If you’re gonna adapt your locality and all, you better know where you are in relation to how water drains into, through and beyond your community. This is your watershed. For some of us it’s a lot more recognizable than for others.

Thanks to WorldChanging I’ve been turned on to Inforain, a source of topgraphical watershed mapping for the Pacific Northwest. I was actually surprised a bit by how their map of my local watershed wrapped around the topography of the Marin Headlands.

Inforain of the Mt. Tamalpais watershed

One of the smartest things members of a local community can do is to learn about the environment that supports them. Sure, if you live in the midst of a city surrounded by built-up suburbs, it’s easy to forget that you have any relationship to an environment, at least to one recognizable as “natural.” I’m lucky (well, I pay for it) to live in a place where natural habitat has been fiercely preserved going back to the mid-1930’s. Marin County has kept as much of its land undeveloped – some as parkland, some as public open space, some as agricultural land trust, and 21,000 acres as the county’s watershed, managed by the Marin Municipal Water District.
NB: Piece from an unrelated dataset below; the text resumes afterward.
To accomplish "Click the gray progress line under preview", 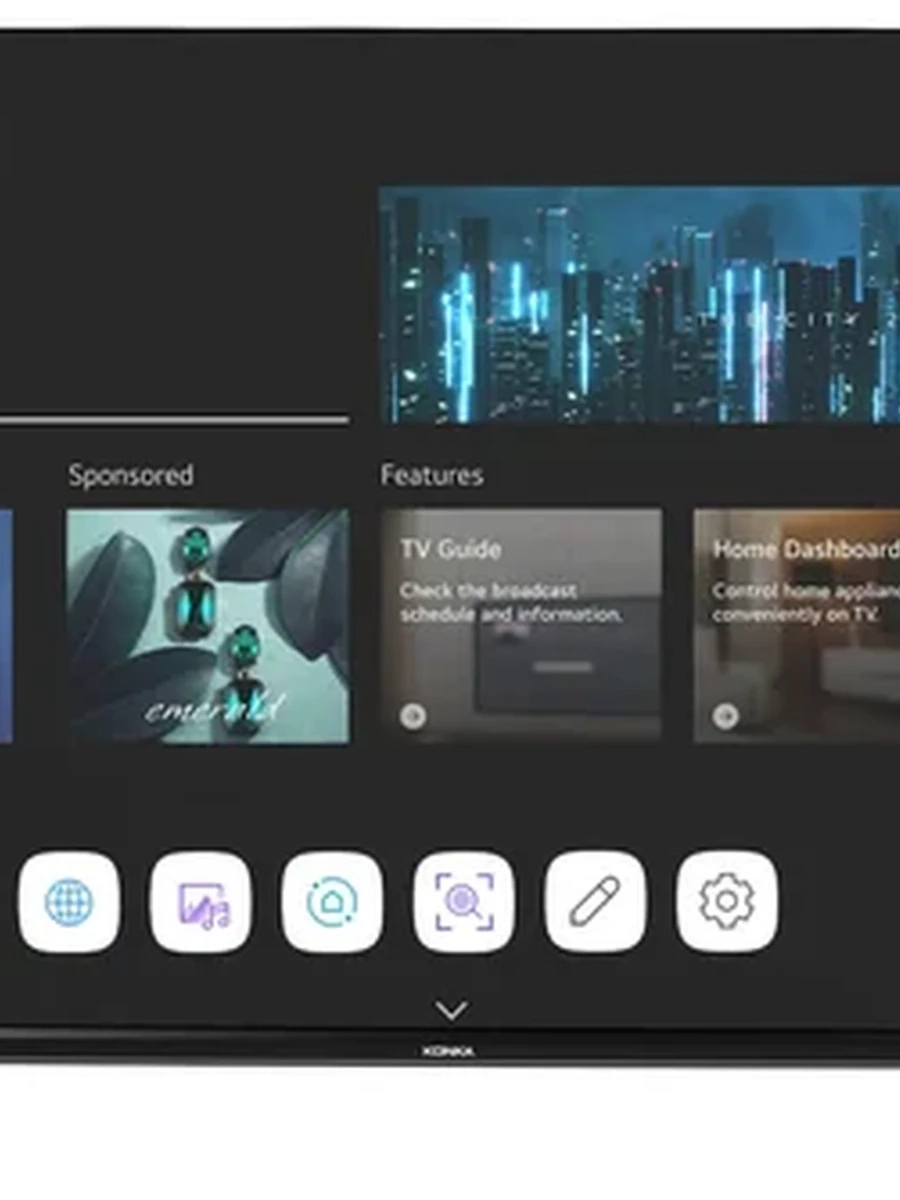I will (174, 420).
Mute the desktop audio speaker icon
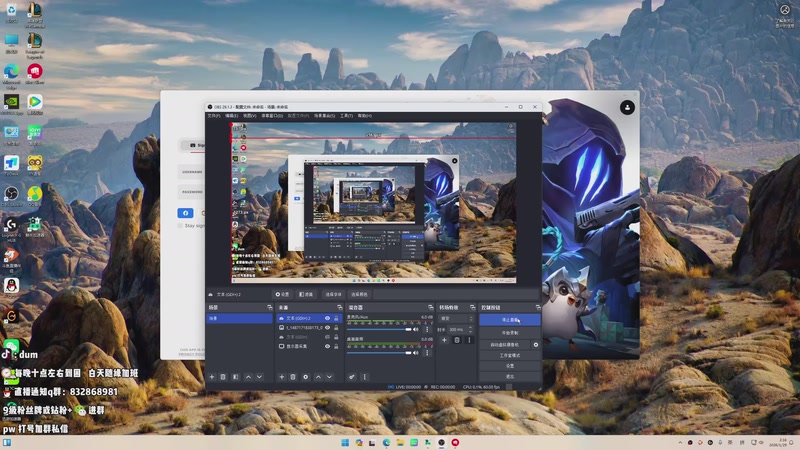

The MMWD organized the first of what I hope will be at least an annual public symposium and I attended it today. It ran from 8:30AM to 4:30PM with breaks and a box lunch. The experts who presented represented a wide range of scientists and naturalists, speaking on topics from endangered local species to invasive species to wildfire danger and biological history. Here’s how the announcement of the event began, on the MMWD Web page:

To some, Mt. Tamalpais is simply a scenic backdrop to a busy modern life. To others, however, it is the ecological heart of a vast natural world in which we make our home. For those, an urgent question is, how healthy is that heart? Invasive plants, the constant risk of wildfire, and now climate change are threatening the health of Mt. Tamalpais at a faster pace than ever before.

As the single largest landholder on Mt. Tamalpais, the Marin Municipal Water District is charged with sustainably managing this natural resource while providing its customers with reliable, high-quality water. One of the key steps in meeting those responsibilities is the development of a new vegetation management plan for Mt. Tamalpais and other watershed lands. A careful examination of the current state of the mountain, and an examination of the threats facing it, is essential to the development of the new vegetation management plan and the purpose of a day-long symposium taking place next month. On Friday, April 11, natural resources specialists will come together to focus on the remarkable biological richness of Mt. Tamalpais and the challenges to MMWD as it strives to maintain the mountain’s ecological health.

For any location where there is treasured natural environment, closely tied to one’s living experience, such a gathering of experts brings the amazing perspective of people who look more deeply at that environment than you do. Or whose professions are to understand interdependencies that you’re not aware of. It’s true that for us, the water district is the heart of where we live. I’m sure many other places have such natural hearts that must be known and protected.

I’ll write more about the specific presentations in following posts.